Mixed session despite another US high

This article is more than 12 months old

STI drifts to 4.25-point loss after relatively quiet trading

There is a growing feeling among market watchers that the Straits Times Index's (STI) best days for the year came in the first half, and for the remaining three months, a slow downward drift is all that can be expected.

This view has formed over the past few weeks as the STI traded within a tight band, relatively immune to Wall Street's consecutive all-time highs though reacting to the downside whenever North Korea launched a missile test.

Yesterday, STI failed to react positively to another all-time US high, which came after the Federal Reserve left interest rates unchanged and announced a relatively tame programme to unwind its bloated balance sheet.

In relatively quiet trading, the STI drifted to a 4.25-point loss at 3,213.82.

Although volume of 1.8 billion units worth $1.1 billion bettered Wednesday's $824.4 million, it was only just above the industry's unofficial breakeven of $1 billion. Excluding warrants, there were 215 rises versus 211 falls, so trading was more mixed than weak.

Jardine stocks were the STI's biggest losers, led by Jardine Matheson, which lost US$1.59 (S$2.15) at US$63.65 on volume of 374,600.

OCBC Bank ended seven cents higher at $11.08 with about 3 million traded. There has been speculation its insurance subsidiary, Great Eastern, will have to sell its stake in its Malaysian unit for $1.35 billion to comply with new laws. RHB Bank said its analysis points to minimal impact on OCBC's profitability, that is less than 2 per cent, if such a sale takes place.

It said: "Assuming the sale takes place at the price quoted by the media, the excess of sale price over embedded value works out to 13 cents per OCBC share, which is a positive but not significant."

Its target for OCBC is $10.96.

Shares of media and property firm Singapore Press Holdings (SPH) have been under pressure lately but have in the past few days staged a rebound, yesterday rising eight cents to $2.71 with about 10 million done.

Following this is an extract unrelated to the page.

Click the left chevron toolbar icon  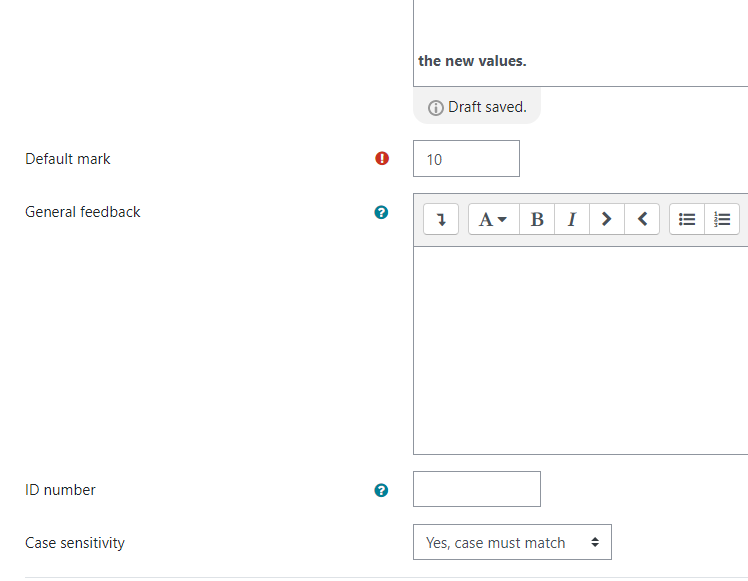[642, 219]
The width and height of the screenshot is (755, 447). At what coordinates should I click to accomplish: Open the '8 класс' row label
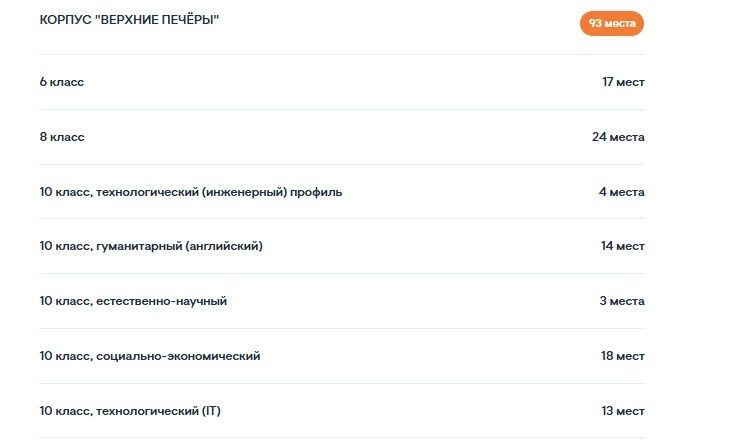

OCBC Investment Research said while residual uncertainties continue to hang over the group's core media business, it believes the price correction is likely overdone at this point.

"We note that the 45.2 per cent year-on-year decline in the group's last reported Q3 FY17 Patmi (profit after tax and minority interests) was primarily due to a sizeable one-time impairment ($37.8 million) related to the magazine business, without which the group's recurring earnings would have declined only 19.2 per cent year-on-year," it said.

"We leave our fair value estimate unchanged at $3.25; upgrade the stock to 'Buy' on valuation grounds."

Another index component that has been weak lately is ComfortDelGro, which had bid for the Thomson-East Coast train line but saw the contract awarded to SMRT instead.

Daiwa Securities said in a Sept 19 report that this loss to SMRT greatly diminishes Daiwa's original expectation that ComfortDelGro would be a key beneficiary of greater use of public transport in Singapore.

The broker said this prompted it to lower its discounted cash flow-based 12-month target price for ComfortDelGro from $3.19 to $2.09 and downgrade the stock from "buy" to "hold". The counter ended two cents weaker at $1.965 on volume of 13.8 million.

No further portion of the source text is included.